Думая о будущем, я тренировался делать полные, дотошные конспекты лекций по всем курсам. Спустя более шестидесяти лет у меня всё ещё сохранилась большая часть этих тетрадей, и я часто обращался к ним за полезной справочной информацией. Я также выработал привычку учиться или работать весь день, семь дней в неделю, без выходных. Мне пришлось перейти на такой режим, поскольку программа обучения была крайне интенсивной. Привыкнув к нему, я продолжал насколько мог придерживаться его на протяжении всей своей жизни. Перефразируя Шантидеву: если ты любишь своё дело, ты не счастлив, когда им не занят.
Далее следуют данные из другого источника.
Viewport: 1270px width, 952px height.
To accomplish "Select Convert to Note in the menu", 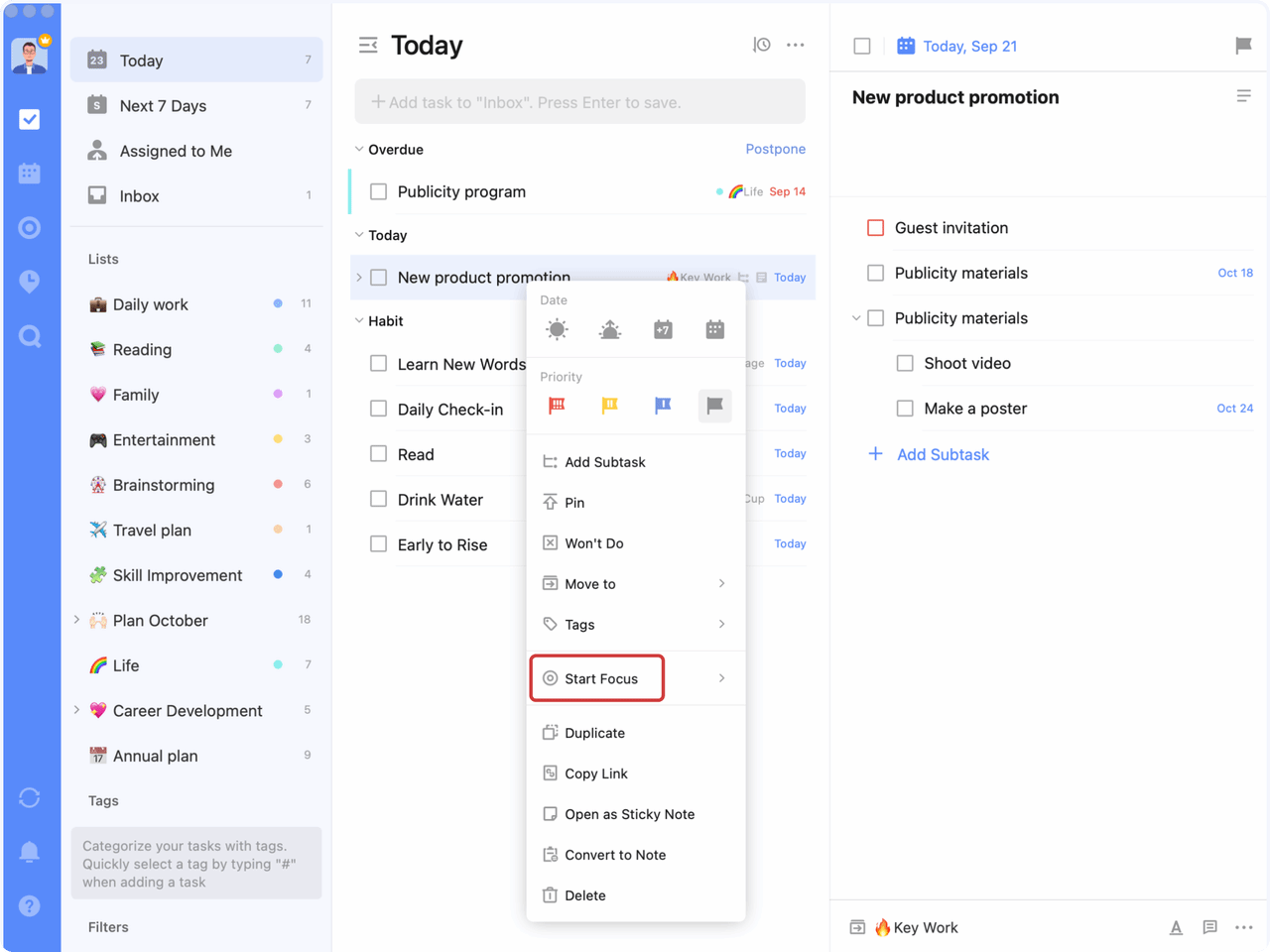I will click(x=613, y=854).
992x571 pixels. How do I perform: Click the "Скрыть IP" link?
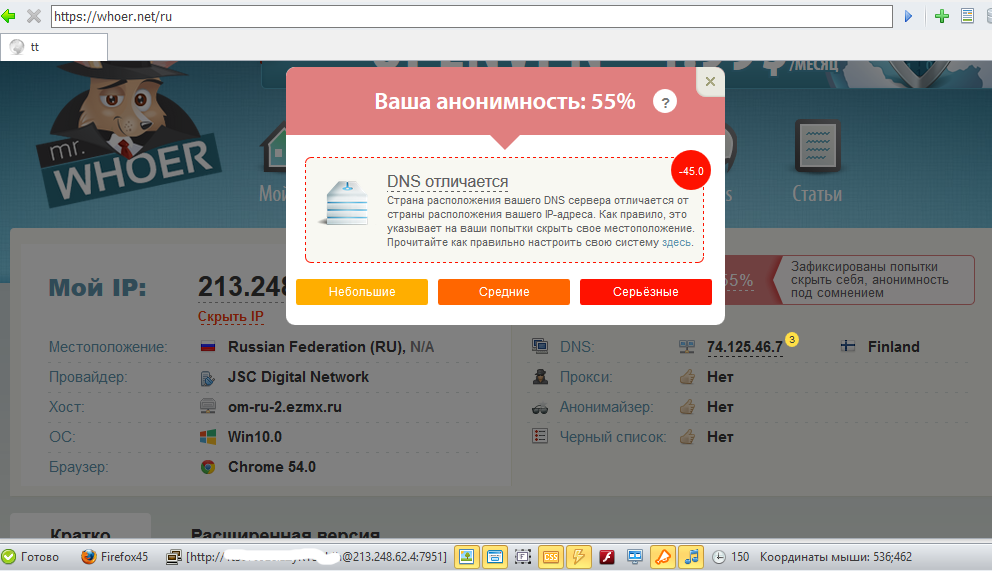coord(231,317)
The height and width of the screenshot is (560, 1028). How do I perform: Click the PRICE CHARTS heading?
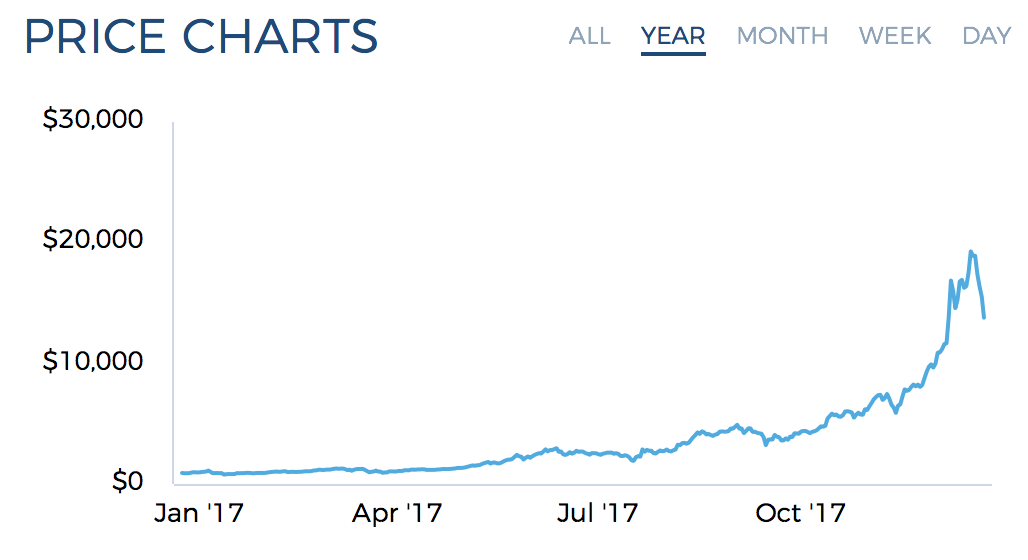[x=201, y=37]
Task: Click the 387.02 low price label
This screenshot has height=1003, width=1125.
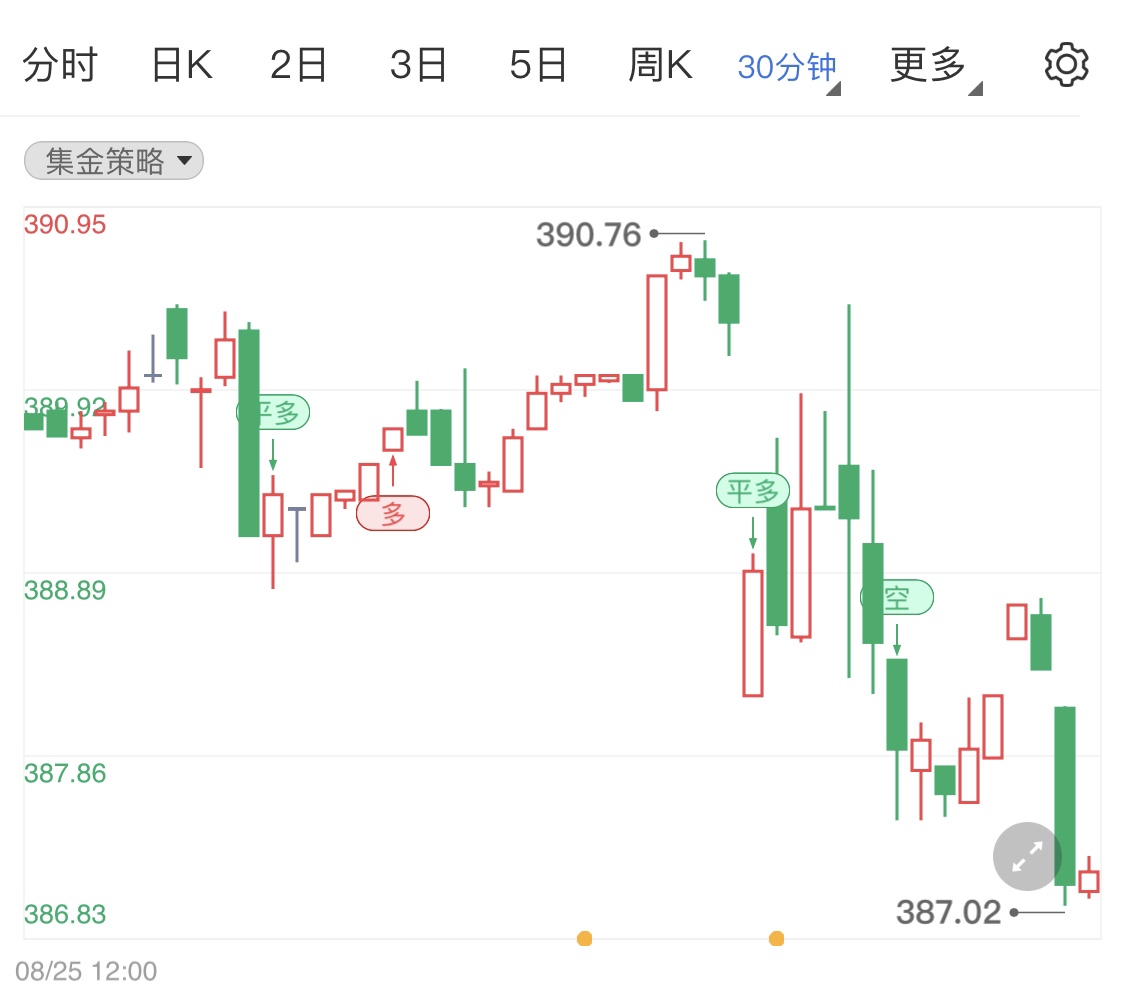Action: click(x=949, y=913)
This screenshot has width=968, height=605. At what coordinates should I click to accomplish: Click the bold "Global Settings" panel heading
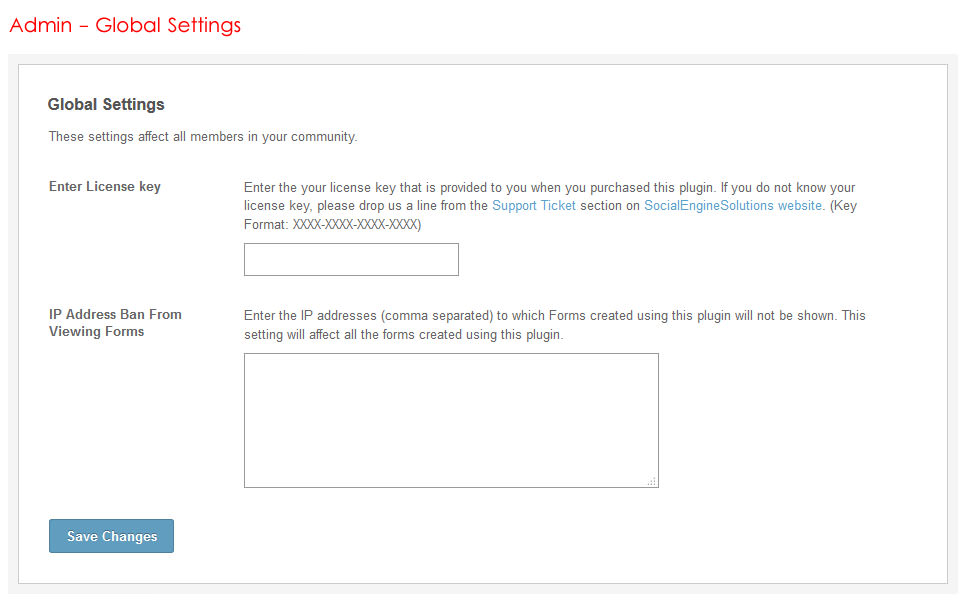coord(106,104)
Нас шестерых на принстонской программе приняли в Общество Уилсона, у которого был свой обеденный зал, гостиная, комната отдыха и библиотека – что-то вроде альтернативы эксклюзивным обеденным клубам. Там находили пристанище и более интеллектуальные студенты, и битники. Раз в месяц общество проводило коктейльную вечеринку, на которую приглашались профессора, и также они могли бесплатно обедать вместе с нами в столовой на постоянной основе. Большинство занятий включало наставничество: мы делились на группы по пять-десять человек для непринуждённых бесед с профессором. Это была идеальная среда для моего роста.
Были и другие возможности учиться у профессоров за пределами лекционных аудиторий. Например, профессор Чэнь Дадуань – преподаватель китайского, который также преподавал мне в летней школе при Гарварде, – обучал нас каллиграфии. Мы учились писать китайские иероглифы традиционным способом: сами готовили тушь, растирая чернильный блок, и рисовали кистью. Профессор Моут, преподаватель китайской философии, приглашал нас к себе домой, где был бамбуковый сад, похожий на те, которые, как я представлял, посещали Семь мудрецов из бамбуковой рощи. Его жена-китаянка готовила для нас настоящие сычуаньские блюда, и мы ели их в роще, обсуждая философию. Будучи впечатлительным восемнадцатилетним юношей, я влюбился в классическую китайскую культуру. В результате у меня возникла неприязнь к упрощённым иероглифам, которые поэтапно вводились в КНР, и я их так и не выучил. Теперь, когда по работе приходится с ними сталкиваться, мне трудно их читать.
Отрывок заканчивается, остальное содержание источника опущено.